But the problem that she struggled with the most was that the key to Silas's demise kept eluding her. He was the cause of it all. He was the reason she was floundering like a fish out of water, trying to catch some semblance of normalcy in her chaotic life.

Somewhere deep inside of her, something was wrong. She couldn't sleep well, she was seeing things, she couldn't eat. She wasn't her anymore. All she could hold onto was her magic.

Sophia had said that witches could draw power from anything.
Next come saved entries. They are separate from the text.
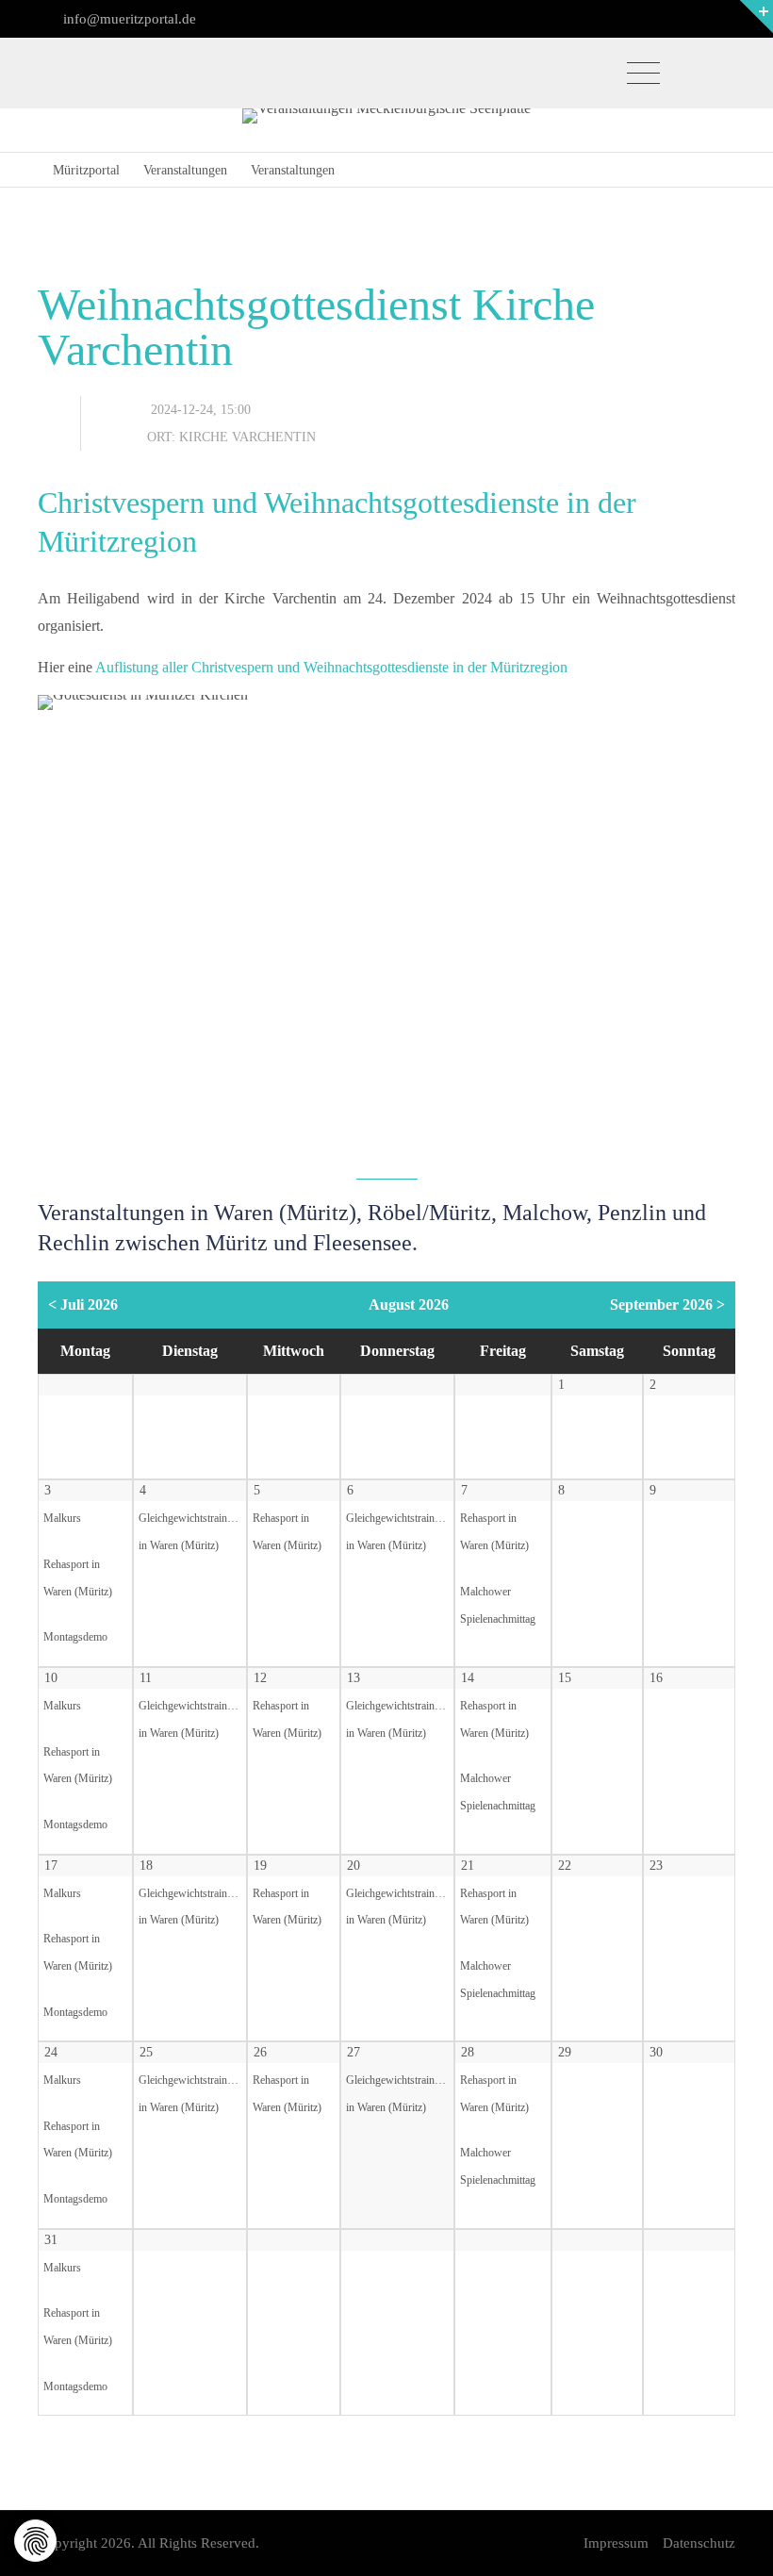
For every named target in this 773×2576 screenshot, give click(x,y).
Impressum (616, 2543)
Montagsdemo (75, 1637)
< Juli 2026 (83, 1304)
She placed her hands on the floor, closed her eyes, and examined her surroundings with her magic and felt a current of energies all around her; it was bundled in the roots buried in the dirt. It was in the tufts of grass all around her. It was being pumped throughout the woodland creatures' bodies.

And it was ripe for the taking.

She started to call to it. It drew into her body and started to warm it exponentially. She sighed, savoring the way all the different energies entered her and joined with her own. It was like when she had consumed the witches' to save her own life, but it was far more diluted.
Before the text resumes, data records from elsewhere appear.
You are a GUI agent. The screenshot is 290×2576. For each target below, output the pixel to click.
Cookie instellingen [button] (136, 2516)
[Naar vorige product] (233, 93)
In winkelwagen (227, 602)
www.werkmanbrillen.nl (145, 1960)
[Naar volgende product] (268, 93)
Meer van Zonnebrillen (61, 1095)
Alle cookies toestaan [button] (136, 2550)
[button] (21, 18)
She wanted more of it. She wanted it all.

Her brow scrunched together as she concentrated on forcibly pulling the energy out of their biological containers. The black veins branched out underneath her clothes, pulsing in hunger.
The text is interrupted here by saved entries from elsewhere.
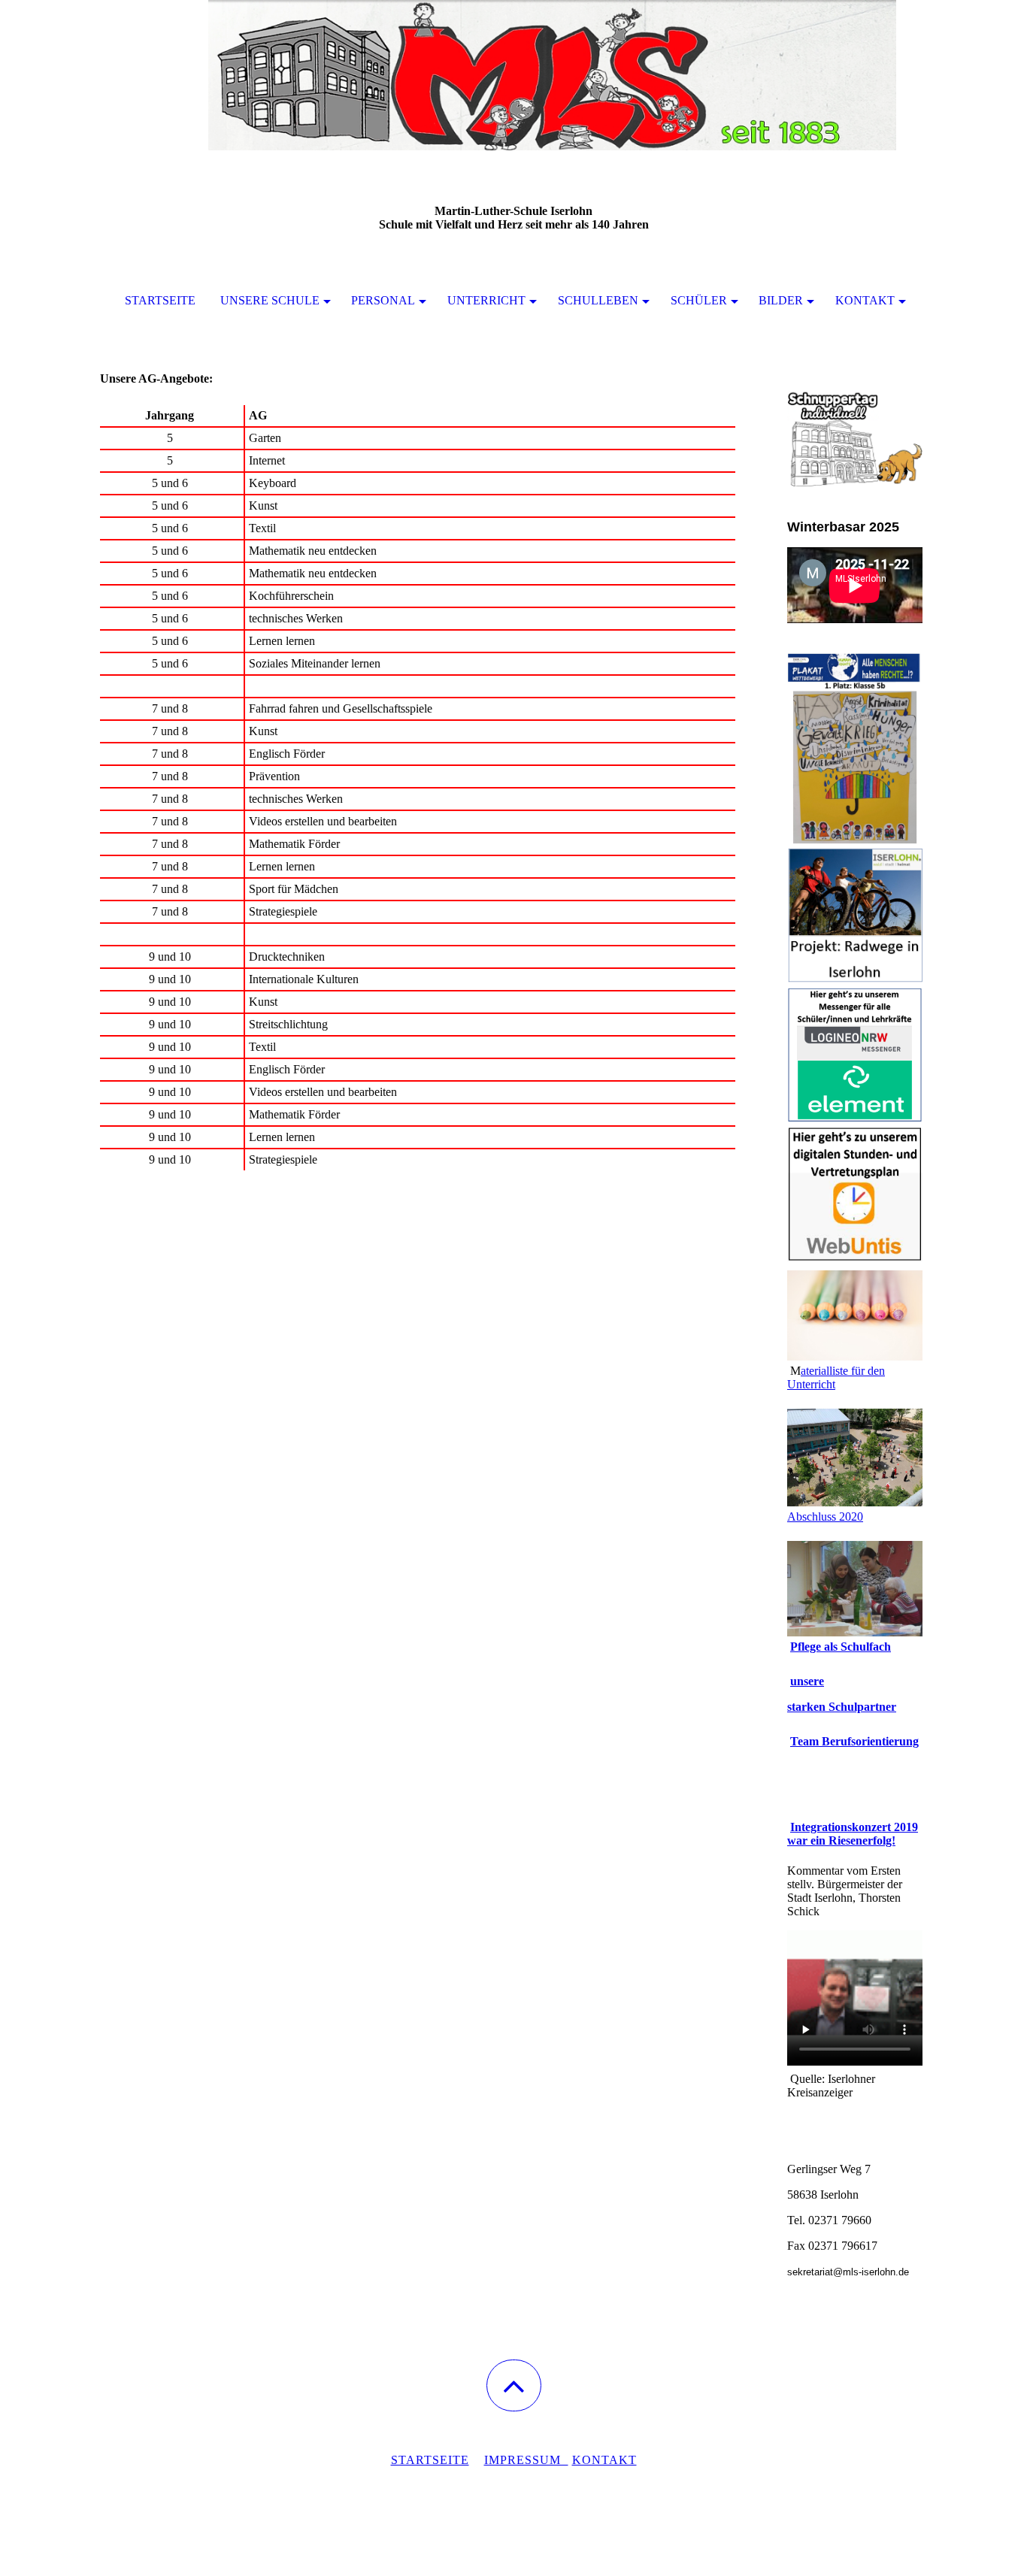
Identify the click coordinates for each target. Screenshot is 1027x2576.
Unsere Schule (270, 300)
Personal (383, 300)
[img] (513, 75)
High gusts of hot wind picked up around Bonnie, spreading out 100 feet wide all around her, trapping anything and everything in the zone.

The birds stopped chirping languidly and trilled in distress. They took flight from the hidden nests in the trees, but Bonnie's reach was too long and powerful. She took their life force away from them, and they dropped dead to the floor.

Avian carcasses rained down from the sky, squirrels plummeted from boughs, and the trees that had been standing for centuries withered into gray husks. The leaves lost all color they once contained and soundlessly dropped to the ground, shattering to dust. The grass and flowers wilted, limp and bleached.

Bonnie moaned out of the destructive trance and the wind dispersed across the land. Her body quivered from the power she had leeched. Her mouth hung slightly agape as she opened her eyes. The black cleared to reveal the green.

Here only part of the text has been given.